Die Automobilindustrie befindet sich in einer bedeutenden Transformation: Neue Technologien, Gesellschaft und Gesetz treiben den Wandel voran. Während Abgasnormen durchgesetzt werden und der Automobilmarkt in Deutschland zeitweise einbricht, wandelt sich auch das mobile Nutzungsverhalten der Gesellschaft. Es stellen sich Fragen rund um die Antriebstechnologien der Zukunft, um Elektromobilität, Digitalisierung, autonomes Fahren und KI. Wie beeinflusst das Digitalzeitalter das Denken der Kunden und wie können gerade mittelständische Automobilhändler darauf reagieren? Dr. Daniel Tomic, Partner bei enomyc, hat sich eingehender mit der Thematik befasst.

 

URBANITÄT UND GESELLSCHAFTLICHER WANDEL


Der Stellenwert des Autos nimmt weiter ab.
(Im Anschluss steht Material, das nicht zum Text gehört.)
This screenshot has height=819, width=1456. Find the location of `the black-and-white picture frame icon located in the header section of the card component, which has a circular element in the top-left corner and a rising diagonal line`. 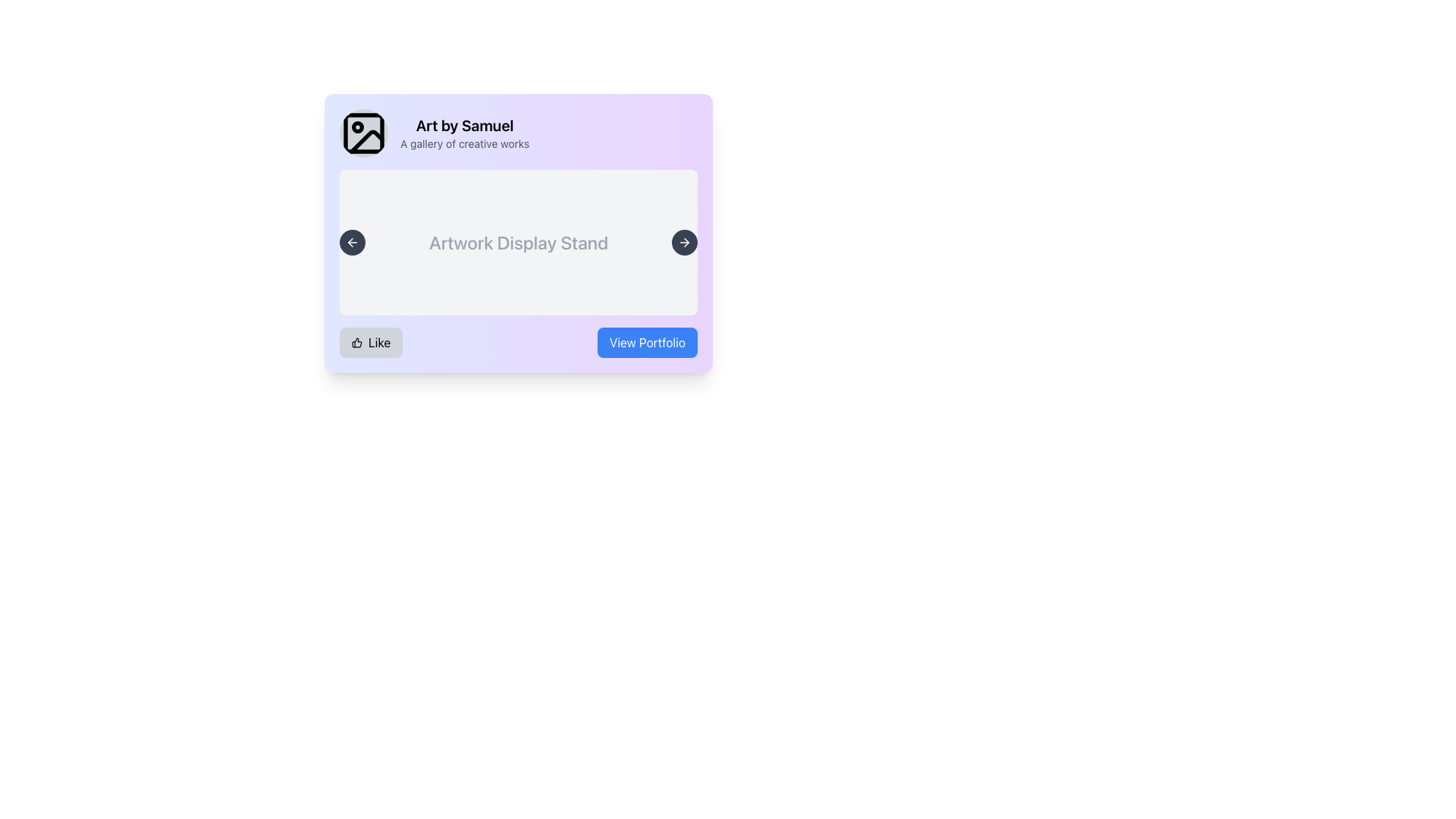

the black-and-white picture frame icon located in the header section of the card component, which has a circular element in the top-left corner and a rising diagonal line is located at coordinates (364, 133).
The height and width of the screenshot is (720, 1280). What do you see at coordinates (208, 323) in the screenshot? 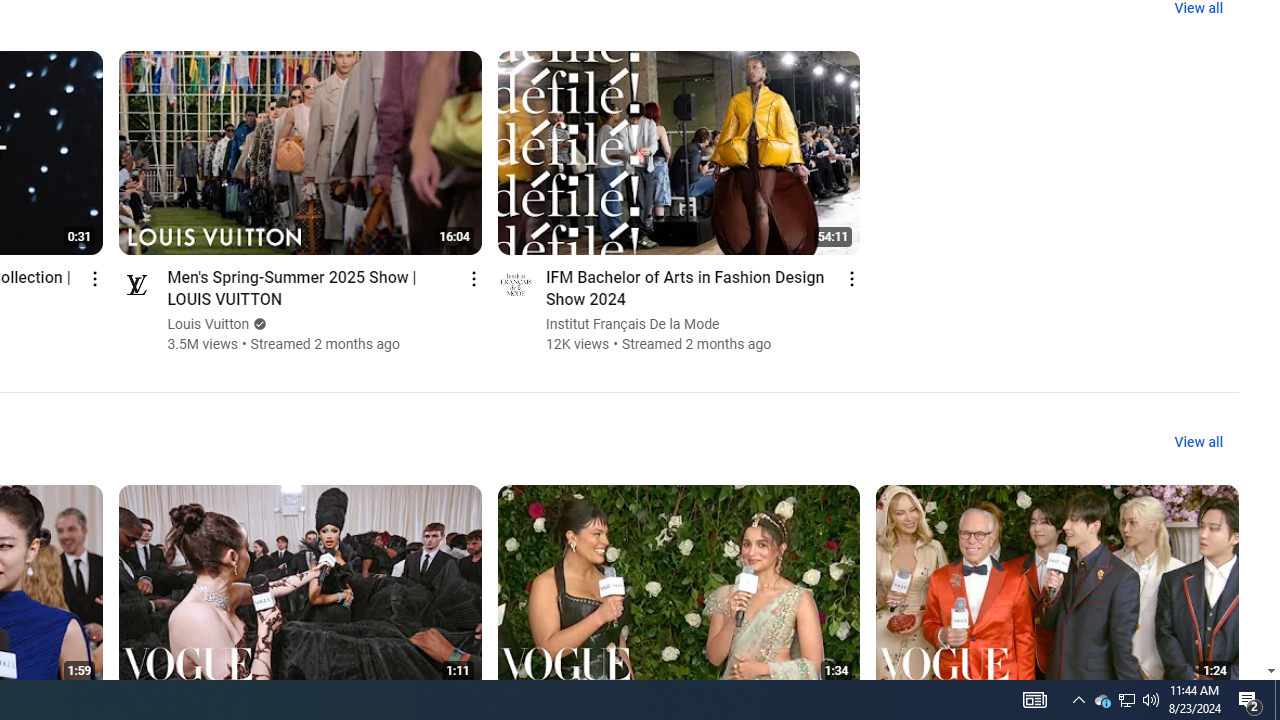
I see `'Louis Vuitton'` at bounding box center [208, 323].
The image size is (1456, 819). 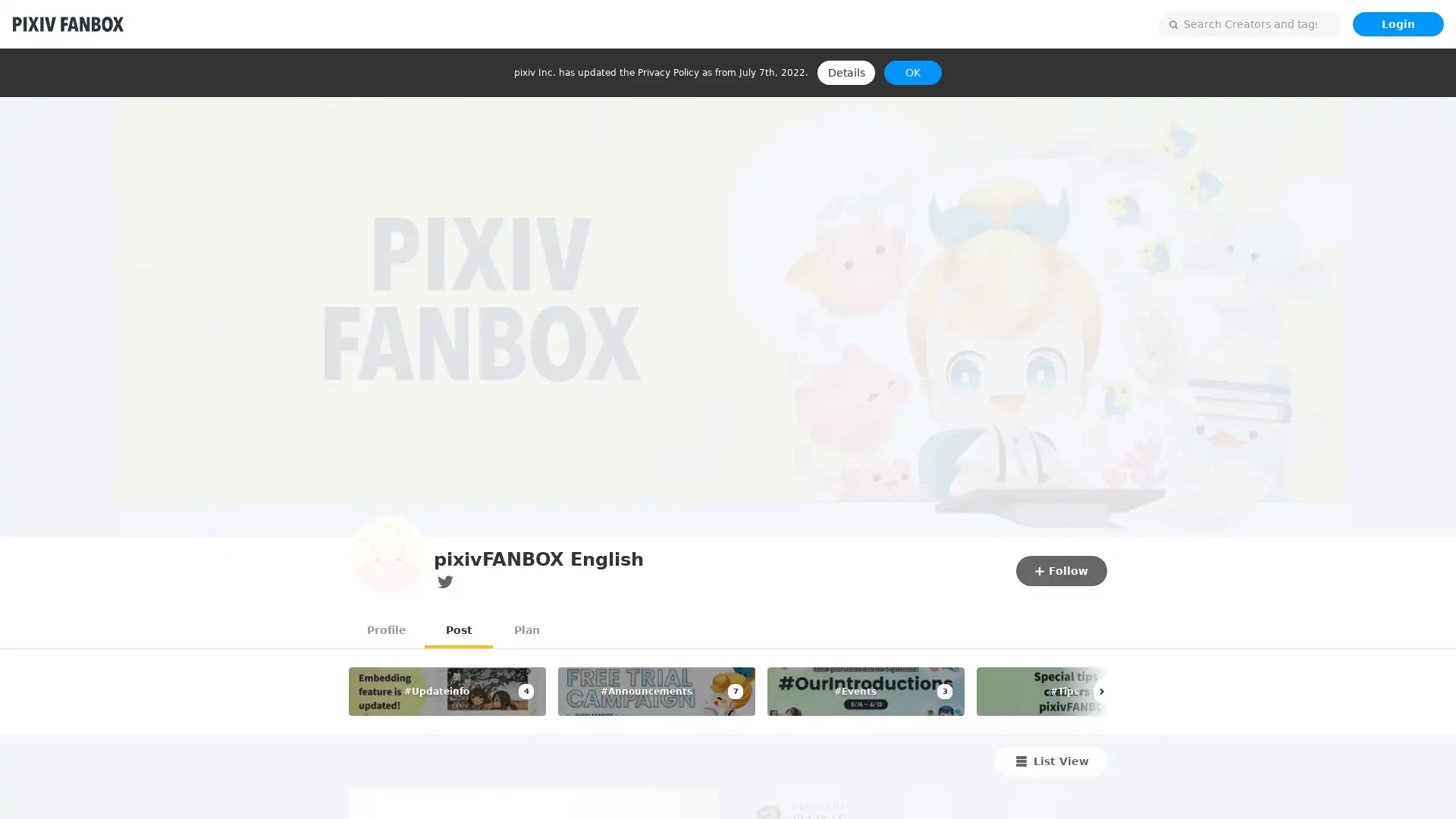 What do you see at coordinates (912, 73) in the screenshot?
I see `OK` at bounding box center [912, 73].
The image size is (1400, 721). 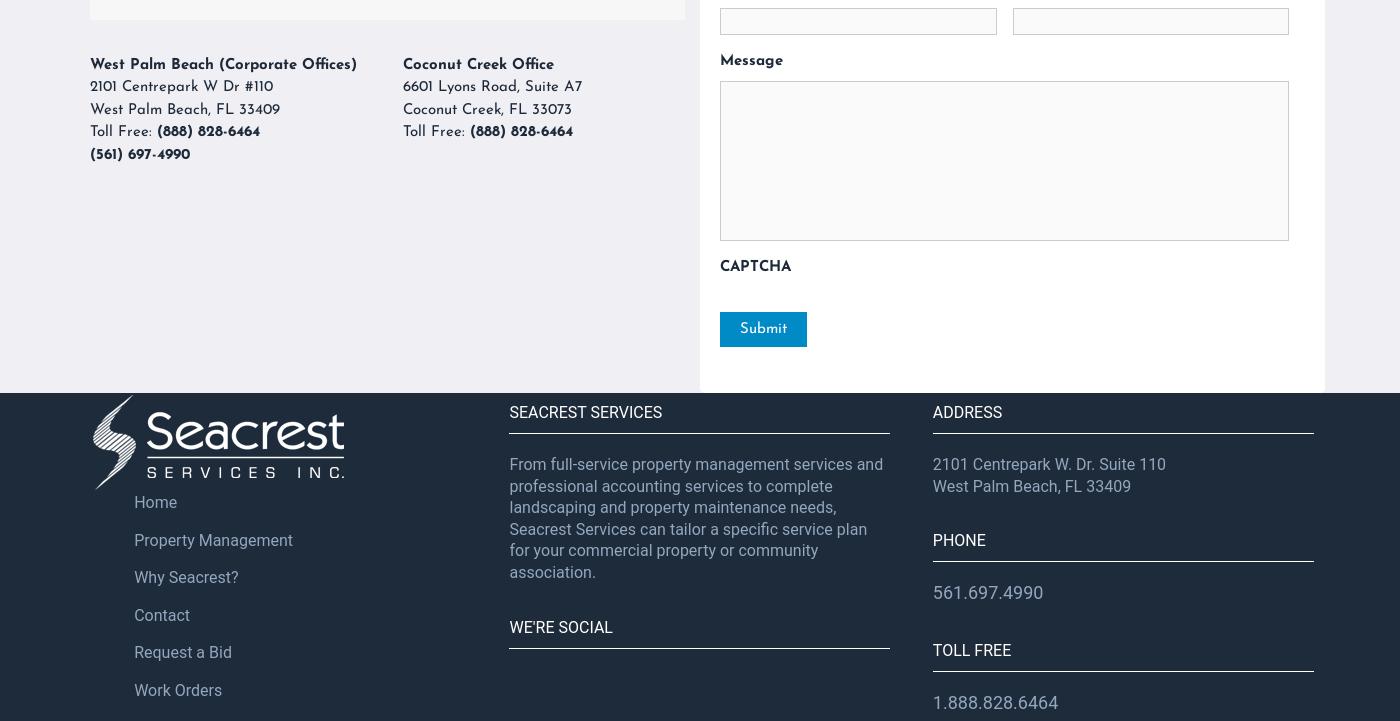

Vor allem bei jungen Menschen zwischen 18 und 25 Jahren – den zahlungskräftigen Kunden von morgen – steht es immer seltener für Status, Freiheit und Unabhängigkeit. Das belegen Umfragen und Studien– unter anderem vom Center of Automotive Management(CAM). Zu dieser veränderten gesellschaftlichen Anschauung haben verschiedene Faktoren geführt:

Zum einen die Urbanisierung und Verdichtung der Innenstädte: Sie führt dazu, dass ein Auto für Stadtbewohner immer mehr zur Belastung wird – auch finanziell. Die Unterhaltskosten sind hoch. Es mangelt an Parkraum. Zum anderen ist ein eigener Wagen in der Großstadt auch nicht zwingend notwendig. Der ÖPNV bietet zumindest in den großen Städten Deutschlands eine mittlerweile ausreichend gute Infrastruktur und lässt Nutzer effizient und schnell ihr Ziel erreichen – oftmals sogar schneller als mit einem Auto. Das ist politisch gewollt und auch gut so, denn gerade die Innenstädte haben seit vielen Jahren ein Verkehrsproblem. Ein höheres Aufkommen an PKWs wäre für den Individualverkehr in der Stadt nicht mehr tragbar. Zudem sorgen Car- und mittlerweile auch RollerSharing für Entlastung.

 

KLIMASCHUTZ UND GESETZGEBUNG

Im Februar 2019 zählte der Bundesverband CarSharing über 20.200 angebundene CarSharing-Fahrzeuge in Deutschland – Tendenz steigend. Es heißt, gerade stationsbasierte Modelle würden zum Klimaschutz beitragen. Das ist ein wesentlicher Punkt, an dem sich vor allem junge Nutzer, inzwischen aber auch verstärkt die Gesetzgebung orientiert.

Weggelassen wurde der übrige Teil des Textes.